Segment Start: Records supplied

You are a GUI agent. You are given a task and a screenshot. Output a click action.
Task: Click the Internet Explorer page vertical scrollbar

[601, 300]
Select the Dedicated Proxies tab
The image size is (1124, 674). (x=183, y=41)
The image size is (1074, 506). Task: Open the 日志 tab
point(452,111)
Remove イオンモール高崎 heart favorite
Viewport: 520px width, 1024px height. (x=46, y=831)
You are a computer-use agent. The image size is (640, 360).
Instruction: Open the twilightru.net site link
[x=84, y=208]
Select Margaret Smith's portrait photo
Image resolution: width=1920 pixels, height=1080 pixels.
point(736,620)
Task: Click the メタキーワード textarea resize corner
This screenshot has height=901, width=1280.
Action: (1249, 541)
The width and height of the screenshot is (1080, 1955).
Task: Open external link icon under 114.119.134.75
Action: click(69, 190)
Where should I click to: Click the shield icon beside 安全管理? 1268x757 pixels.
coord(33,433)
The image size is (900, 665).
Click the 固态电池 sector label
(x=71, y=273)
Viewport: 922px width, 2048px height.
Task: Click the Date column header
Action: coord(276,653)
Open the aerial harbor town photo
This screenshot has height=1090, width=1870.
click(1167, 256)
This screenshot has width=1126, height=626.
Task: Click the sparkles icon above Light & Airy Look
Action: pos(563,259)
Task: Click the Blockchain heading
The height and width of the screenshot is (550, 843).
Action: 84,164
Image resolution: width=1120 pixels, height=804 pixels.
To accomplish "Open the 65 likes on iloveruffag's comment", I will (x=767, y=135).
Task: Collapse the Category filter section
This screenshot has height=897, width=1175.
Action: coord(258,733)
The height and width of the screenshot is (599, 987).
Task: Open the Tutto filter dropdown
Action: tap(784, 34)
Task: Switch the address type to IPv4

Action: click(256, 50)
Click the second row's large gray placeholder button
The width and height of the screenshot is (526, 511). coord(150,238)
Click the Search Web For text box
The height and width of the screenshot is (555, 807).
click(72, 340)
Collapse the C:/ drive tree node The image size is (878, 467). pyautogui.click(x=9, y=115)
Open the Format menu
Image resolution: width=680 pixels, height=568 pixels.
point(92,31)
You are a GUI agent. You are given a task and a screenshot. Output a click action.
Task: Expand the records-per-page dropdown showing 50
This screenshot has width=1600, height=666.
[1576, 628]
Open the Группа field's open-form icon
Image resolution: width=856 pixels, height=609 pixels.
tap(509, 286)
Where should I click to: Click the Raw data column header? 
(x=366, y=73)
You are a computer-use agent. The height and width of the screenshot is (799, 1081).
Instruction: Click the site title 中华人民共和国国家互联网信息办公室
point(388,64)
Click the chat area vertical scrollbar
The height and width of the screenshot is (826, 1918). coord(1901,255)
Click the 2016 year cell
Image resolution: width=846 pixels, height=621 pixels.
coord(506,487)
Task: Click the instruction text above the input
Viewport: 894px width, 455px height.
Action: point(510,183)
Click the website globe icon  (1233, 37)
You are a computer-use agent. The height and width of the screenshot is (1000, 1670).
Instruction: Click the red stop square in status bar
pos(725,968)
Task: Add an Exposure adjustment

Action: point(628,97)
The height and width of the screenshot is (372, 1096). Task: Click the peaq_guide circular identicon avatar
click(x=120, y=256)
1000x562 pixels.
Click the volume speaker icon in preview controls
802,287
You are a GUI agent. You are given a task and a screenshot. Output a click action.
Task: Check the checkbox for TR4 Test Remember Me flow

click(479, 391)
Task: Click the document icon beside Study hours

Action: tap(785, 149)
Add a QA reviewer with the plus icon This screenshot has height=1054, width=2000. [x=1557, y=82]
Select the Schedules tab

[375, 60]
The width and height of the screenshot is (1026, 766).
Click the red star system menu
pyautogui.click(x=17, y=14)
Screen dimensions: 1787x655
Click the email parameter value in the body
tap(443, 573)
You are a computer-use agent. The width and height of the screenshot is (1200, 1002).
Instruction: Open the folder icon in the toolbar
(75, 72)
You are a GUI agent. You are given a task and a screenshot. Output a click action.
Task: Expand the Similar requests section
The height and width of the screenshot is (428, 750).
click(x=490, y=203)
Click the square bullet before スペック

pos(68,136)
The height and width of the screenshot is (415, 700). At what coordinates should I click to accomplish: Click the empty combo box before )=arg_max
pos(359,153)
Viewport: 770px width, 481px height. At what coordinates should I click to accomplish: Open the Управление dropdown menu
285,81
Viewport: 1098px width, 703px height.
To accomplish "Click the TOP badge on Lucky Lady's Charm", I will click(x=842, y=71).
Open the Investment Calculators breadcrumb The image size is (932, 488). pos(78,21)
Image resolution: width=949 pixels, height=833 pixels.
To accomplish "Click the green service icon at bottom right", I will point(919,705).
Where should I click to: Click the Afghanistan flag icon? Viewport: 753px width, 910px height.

Segment End: Records supplied

→ **To do**: Transcribe the listing from start to finish, exactly as given.

→ **Problem solution**:
You are a GUI agent. You are given a task and a screenshot. Output a click action.
Task: Click the Internet Explorer page vertical scrollbar

[601, 300]
Select the Dedicated Proxies tab
The image size is (1124, 674). (x=183, y=41)
The image size is (1074, 506). Task: Open the 日志 tab
point(452,111)
Remove イオンモール高崎 heart favorite
Viewport: 520px width, 1024px height. (x=46, y=831)
You are a computer-use agent. The image size is (640, 360).
Instruction: Open the twilightru.net site link
[x=84, y=208]
Select Margaret Smith's portrait photo
Image resolution: width=1920 pixels, height=1080 pixels.
point(736,620)
Task: Click the メタキーワード textarea resize corner
This screenshot has height=901, width=1280.
Action: (1249, 541)
The width and height of the screenshot is (1080, 1955).
Task: Open external link icon under 114.119.134.75
Action: click(69, 190)
Where should I click to: Click the shield icon beside 安全管理? 1268x757 pixels.
coord(33,433)
The image size is (900, 665).
Click the 固态电池 sector label
(x=71, y=273)
Viewport: 922px width, 2048px height.
Task: Click the Date column header
Action: coord(276,653)
Open the aerial harbor town photo
This screenshot has height=1090, width=1870.
click(1167, 256)
This screenshot has width=1126, height=626.
Task: Click the sparkles icon above Light & Airy Look
Action: pos(563,259)
Task: Click the Blockchain heading
The height and width of the screenshot is (550, 843).
Action: 84,164
Image resolution: width=1120 pixels, height=804 pixels.
To accomplish "Open the 65 likes on iloveruffag's comment", I will (x=767, y=135).
Task: Collapse the Category filter section
This screenshot has height=897, width=1175.
Action: coord(258,733)
The height and width of the screenshot is (599, 987).
Task: Open the Tutto filter dropdown
Action: tap(784, 34)
Task: Switch the address type to IPv4

Action: click(256, 50)
Click the second row's large gray placeholder button
The width and height of the screenshot is (526, 511). coord(150,238)
Click the Search Web For text box
The height and width of the screenshot is (555, 807).
click(72, 340)
Collapse the C:/ drive tree node The image size is (878, 467). pyautogui.click(x=9, y=115)
Open the Format menu
Image resolution: width=680 pixels, height=568 pixels.
point(92,31)
You are a GUI agent. You are given a task and a screenshot. Output a click action.
Task: Expand the records-per-page dropdown showing 50
This screenshot has width=1600, height=666.
[1576, 628]
Open the Группа field's open-form icon
Image resolution: width=856 pixels, height=609 pixels.
tap(509, 286)
Where should I click to: Click the Raw data column header? 
(x=366, y=73)
You are a computer-use agent. The height and width of the screenshot is (799, 1081).
Instruction: Click the site title 中华人民共和国国家互联网信息办公室
point(388,64)
Click the chat area vertical scrollbar
The height and width of the screenshot is (826, 1918). coord(1901,255)
Click the 2016 year cell
Image resolution: width=846 pixels, height=621 pixels.
coord(506,487)
Task: Click the instruction text above the input
Viewport: 894px width, 455px height.
Action: point(510,183)
Click the website globe icon  (1233, 37)
You are a computer-use agent. The height and width of the screenshot is (1000, 1670).
Instruction: Click the red stop square in status bar
pos(725,968)
Task: Add an Exposure adjustment

Action: point(628,97)
The height and width of the screenshot is (372, 1096). Task: Click the peaq_guide circular identicon avatar
click(x=120, y=256)
1000x562 pixels.
Click the volume speaker icon in preview controls
802,287
You are a GUI agent. You are given a task and a screenshot. Output a click action.
Task: Check the checkbox for TR4 Test Remember Me flow

click(479, 391)
Task: Click the document icon beside Study hours

Action: tap(785, 149)
Add a QA reviewer with the plus icon This screenshot has height=1054, width=2000. [x=1557, y=82]
Select the Schedules tab

[375, 60]
The width and height of the screenshot is (1026, 766).
Click the red star system menu
pyautogui.click(x=17, y=14)
Screen dimensions: 1787x655
Click the email parameter value in the body
tap(443, 573)
You are a computer-use agent. The width and height of the screenshot is (1200, 1002).
Instruction: Open the folder icon in the toolbar
(75, 72)
You are a GUI agent. You are given a task and a screenshot. Output a click action.
Task: Expand the Similar requests section
The height and width of the screenshot is (428, 750).
click(x=490, y=203)
Click the square bullet before スペック

pos(68,136)
The height and width of the screenshot is (415, 700). At what coordinates should I click to accomplish: Click the empty combo box before )=arg_max
pos(359,153)
Viewport: 770px width, 481px height. At what coordinates should I click to accomplish: Open the Управление dropdown menu
285,81
Viewport: 1098px width, 703px height.
To accomplish "Click the TOP badge on Lucky Lady's Charm", I will click(x=842, y=71).
Open the Investment Calculators breadcrumb The image size is (932, 488). pos(78,21)
Image resolution: width=949 pixels, height=833 pixels.
To accomplish "Click the green service icon at bottom right", I will point(919,705).
Where should I click to: Click the Afghanistan flag icon? Viewport: 753px width, 910px height.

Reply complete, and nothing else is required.